If anyone's prone to the commission bias—the tendency to do something versus doing nothing—it's endurance athletes. In search of a performance edge, we try it all, from donning vascular pump boots, to chugging beet juice, to shaving our forearms.
But perhaps the most common act of commission is nutritional. Endurance athletes are all too happy to seek an advantage in the dietary abyss: paleo, vegan, gluten free, low-carb, low-fat, Zone...the list goes on and on.
It has to stop.
According to Matt Fitzgerald, a top sports nutritionist, this boundless dietary experimentation is unnecessary at best and detrimental to health and performance at worst. “I’ve kind of developed a cottage industry of saving athletes that go on some sort of extreme diet and see their results and health suffer,” says Fitzgerald.
However, the allure of extreme diets is easier to understand when the alternative, the standard American diet, has made the majority of our population overweight or obese. (The outlook isn’t much better in other developed countries, either.) So what is an athlete who wants to maximize health and performance to do?

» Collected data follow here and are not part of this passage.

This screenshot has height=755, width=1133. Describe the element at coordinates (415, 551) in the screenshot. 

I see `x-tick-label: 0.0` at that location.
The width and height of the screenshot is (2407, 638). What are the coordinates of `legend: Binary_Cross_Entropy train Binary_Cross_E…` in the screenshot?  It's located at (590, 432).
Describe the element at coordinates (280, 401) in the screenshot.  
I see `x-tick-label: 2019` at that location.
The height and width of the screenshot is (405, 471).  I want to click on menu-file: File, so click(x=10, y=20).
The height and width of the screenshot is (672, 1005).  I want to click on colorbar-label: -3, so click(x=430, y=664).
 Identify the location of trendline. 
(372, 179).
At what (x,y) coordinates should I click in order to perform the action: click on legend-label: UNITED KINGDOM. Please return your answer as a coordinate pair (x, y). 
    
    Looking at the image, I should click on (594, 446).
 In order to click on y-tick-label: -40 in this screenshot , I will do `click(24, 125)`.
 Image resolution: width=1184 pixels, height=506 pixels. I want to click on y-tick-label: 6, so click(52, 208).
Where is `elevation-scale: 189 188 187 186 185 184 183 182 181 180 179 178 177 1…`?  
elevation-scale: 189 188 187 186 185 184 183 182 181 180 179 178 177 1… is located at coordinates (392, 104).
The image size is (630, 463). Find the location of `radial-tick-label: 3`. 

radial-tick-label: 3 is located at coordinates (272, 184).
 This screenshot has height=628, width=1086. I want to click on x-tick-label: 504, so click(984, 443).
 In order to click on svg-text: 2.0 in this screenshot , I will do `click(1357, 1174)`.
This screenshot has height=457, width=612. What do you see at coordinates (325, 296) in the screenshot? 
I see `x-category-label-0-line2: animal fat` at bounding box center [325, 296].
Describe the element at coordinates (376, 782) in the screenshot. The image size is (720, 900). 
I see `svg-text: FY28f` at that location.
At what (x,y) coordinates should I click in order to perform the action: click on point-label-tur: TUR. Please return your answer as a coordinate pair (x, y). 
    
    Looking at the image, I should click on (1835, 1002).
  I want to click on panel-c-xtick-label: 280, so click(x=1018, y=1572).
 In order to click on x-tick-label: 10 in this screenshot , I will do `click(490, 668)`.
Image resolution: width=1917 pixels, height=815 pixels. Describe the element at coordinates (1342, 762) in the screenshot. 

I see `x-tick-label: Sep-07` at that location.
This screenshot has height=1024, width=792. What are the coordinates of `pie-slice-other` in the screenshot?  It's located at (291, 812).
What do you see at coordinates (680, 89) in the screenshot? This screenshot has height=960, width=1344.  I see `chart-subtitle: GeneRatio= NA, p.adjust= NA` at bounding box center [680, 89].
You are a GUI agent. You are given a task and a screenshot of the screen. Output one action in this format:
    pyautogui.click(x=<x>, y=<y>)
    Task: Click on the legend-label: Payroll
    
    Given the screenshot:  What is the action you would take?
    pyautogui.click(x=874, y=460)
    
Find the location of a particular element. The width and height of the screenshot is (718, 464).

“Eat like the elites,” says Fitzgerald. For his upcoming book, The Endurance Diet, Fitzgerald traveled the world to investigate nutrition practices shared by elite athletes across disciplines. He uncovered these five common principles that anyone can follow:
#1: Eat Everything
“Avoidance of entire food groups is very common at the recreational level, but absent at the elite level,” explains Fitzgerald. Aside from allergies or actual intolerances, the pros eat vegetables, fruits, nuts and seeds, healthy oils, meats and fish, whole grains, and dairy. “Amateur athletes often cut something out in an attempt to lose weight, or because they’ve been told to by marketers, but this almost always backfires,” says Fitzgerald. The two most common pitfalls to avoid: eliminating grains, which increases risk for illness and injury, and eliminating meat, which increases risk for anemia.
#2: Eat Quality
Just because the pros eat everything does not mean they eat the same quantities of everything. According to Fitzgerald, “The best athletes load up on high-quality foods, really focusing on fruits, vegetables, lean meats, and whole grains.” While everyone breaks down and indulges once in a while, for serious athletes, “in moderation," especially when it comes to highly processed junk food, actually means rarely.
#3: Eat Carbs
Fitzgerald is adamant that one of the worst mistakes a performance-minded athlete can make is to go low carb. “The best case scenario [for an athlete that eliminates carbs] is that you end up right where you were before, when you were eating carbs. But only after subjecting yourself to a period where you feel and perform worse. And that is the best outcome,” he says.
More commonly, “athletes that cut carbs end up on the sidelines with injuries,” warns Fitzgerald, because the glycogen depletion can negatively affect hormones involved in recovery, like testosterone. “Outside of some nonsense anti-carb ideology, there is hardly any reason to do it,” he says. Perhaps the only reason to go low-carb is targeted weight loss, which cutting carbs can help with, so even Fitzgerald recommends doing so occasionally. But when he does, Fitzgerald limits low-carb diets to “the end of the off-season, well before an athlete is ramping up with harder training.”
#4: Eat a Lot
The top athletes are always more worried about not eating enough than eating too much. “The risk of eating too much is a few extra pounds,” says Fitzgerald, “whereas not eating enough can sabotage your training and performance.” While some athletes may see short-term gains from limiting calories and rapid weight loss, no one achieves long-term success while under eating. “This is why eating disorders are common at the collegiate level and nearly non-existent at the elite level,” explains Fitzgerald. “You simply cannot stay on top if you are not healthy.”
#5: Eat for Your Lifestyle
Rather than follow a dogmatic diet, elites allow for individuality, syncing their nutrition program with lifestyle constraints and cultural context. “They [elites] don’t minimize the importance of nutrition, but they don’t make it harder than it has to be either,” says Fitzgerald. And whenever elites do tweak their diets, they pay close attention to cause-and-effect, “applying the same kind of mindfulness to nutrition as they do to their training,” says Fitzgerald.
In the end, you are what (and you perform how) you eat. While nutrition should be an important priority for athletes, it should not become a cause of anxiety or stress. According to Fitzgerald, being concerned about what you put into your body is okay: that’s often part of being a serious athlete, or a foodie. But when feelings of worry or guilt associated with food become common, a problem could be on the horizon. If that occurs, it is prudent to consult a nutritionist or psychologist.
Still, the most widespread problem with sports nutrition is a lack of clarity, says Fitzgerald. “It’s crazy to me that every athlete at the elite level eats based on the same principles and it works, yet at the amateur level, people are eating so differently, following radical diets founded in reductionist science instead of real world proof.” The most common thing Fitzgerald hears from athletes that consult him? “I am confused.”
Hopefully this article helps clear things up.